━━ Trecho original

A potência do impacto da poesia de Pessoa na discente a leva a construir a partir do lugar de leitora um esteio para a sua face como criadora, o que a levou a anunciar, na aula, que apresentaria um poema em Libras sobre Fernando Pessoa e seus poemas. Na criação apresentada, ela estabeleceu relações intertextuais e intersemióticas, dialogou com a obra de Pessoa e criou a partir de um poema escrito em língua portuguesa um texto em três dimensões, na modalidade visual e espacial pertinente à Libras.

Recriou com sinais, expressões faciais, classificadores8 e movimentos um texto fora do suporte escrito, em três dimensões- um texto que se vê no espaço, um corpus que se anuncia e se enuncia em um corpo em movimento. Apresenta-se como enunciado desse texto e, ao mesmo, tempo como sujeito lírico, que assume ao criar e incorporar Fernando Pessoa como personagem. O poema em Libras enuncia o cotidiano do poeta, sua ida ao café, suas inspirações e a criação de seus poemas, ações e sentidos traduzidos pela aluna esteticamente na língua de sinais brasileira.

━━━━

▶ _Conjunto de exercícios_
#1 Responda com base no trecho sobre o poema em Libras:
(a) O que a aluna anunciou na aula?
(b) Em que língua estava escrito o poema a partir do qual ela criou seu texto?
(c) Que aspectos do cotidiano do poeta o poema em Libras enuncia?
#2 Reproduza fielmente, do trecho sobre o poema em Libras, a passagem que vai de "Recriou com sinais, expressões" até "de sinais brasileira.".
#3 Escreva a continuação do texto sobre o poema em Libras inspirado em Fernando Pessoa, começando logo depois da última frase apresentada.
Os dados não são necessários para realizar nenhuma das tarefas.

━━ Linhas de dados

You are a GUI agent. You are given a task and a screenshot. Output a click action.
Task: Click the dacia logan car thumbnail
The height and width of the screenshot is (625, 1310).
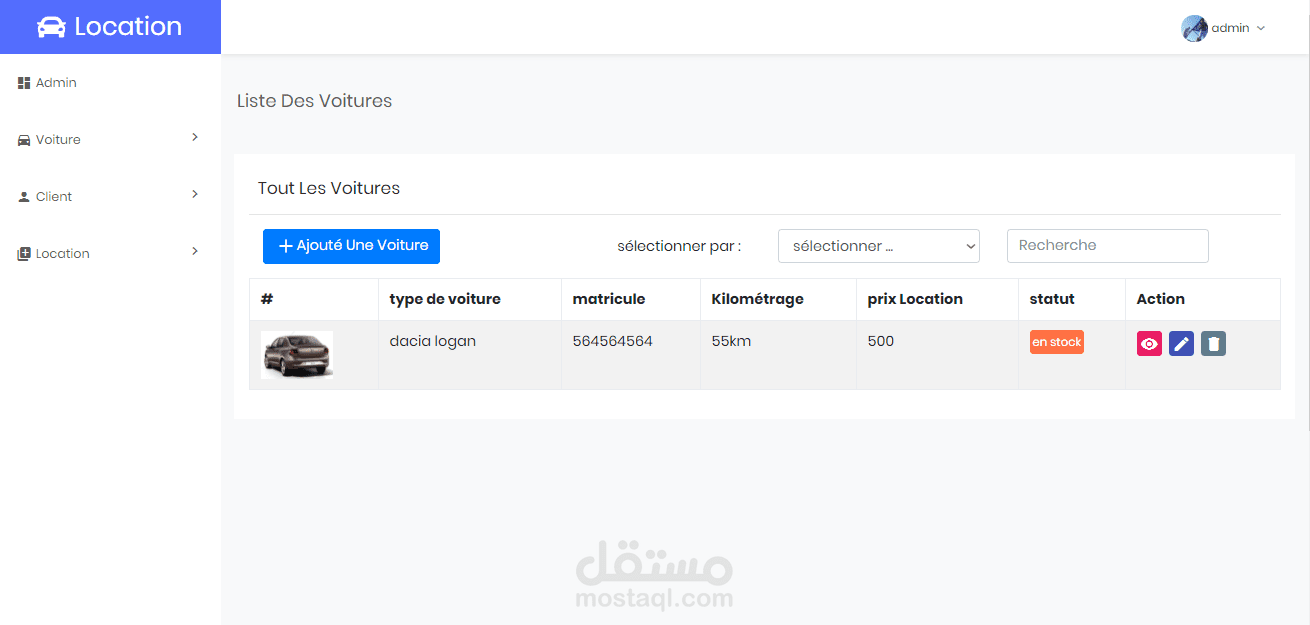[297, 355]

━━━━

▶ _Respostas em sequência_
#1
(a) Ela anunciou que apresentaria um poema em Libras sobre Fernando Pessoa e seus poemas.
(b) Estava escrito em língua portuguesa.
(c) O poema enuncia a ida do poeta ao café, suas inspirações e a criação de seus poemas.

#2
Recriou com sinais, expressões faciais, classificadores8 e movimentos um texto fora do suporte escrito, em três dimensões- um texto que se vê no espaço, um corpus que se anuncia e se enuncia em um corpo em movimento. Apresenta-se como enunciado desse texto e, ao mesmo, tempo como sujeito lírico, que assume ao criar e incorporar Fernando Pessoa como personagem. O poema em Libras enuncia o cotidiano do poeta, sua ida ao café, suas inspirações e a criação de seus poemas, ações e sentidos traduzidos pela aluna esteticamente na língua de sinais brasileira.

#3
Seu protagonismo na criação do poema, em intertexto com a poesia de Fernando Pessoa, mostra-nos um contexto de hibridismo cultural, presente no cenário mundial, e que deve ser assumido nas aulas de literatura. Em uma perspectiva mais ampla, percebemos entre o grupo de alunos aqui pesquisado que o fato de levá-los a conhecer produções poéticas de outras línguas e culturas não os conduziu a um processo de aculturação; ao contrário, o trabalho com textos poéticos de outras paisagens culturais estimulou o seu olhar criativo e ampliou a sua percepção de mundo, catalisando criações intertextuais em Libras. Todavia, considerou-se a dificuldade de muitos surdos lerem textos complexos em língua portuguesa quando esta é a sua segunda língua. Seria, por isto, importante o aumento de traduções literárias para a língua de sinais - que existem, mas são ainda muito poucas. Ainda assim, podemos concluir que os surdos têm direito à literatura universal, e isto não implica seu afastamento do conhecimento da literatura em língua de sinais; ao contrário, os movimentos de leitura literária de artefatos provenientes de culturas distintas são dialógicos e se retroalimentam.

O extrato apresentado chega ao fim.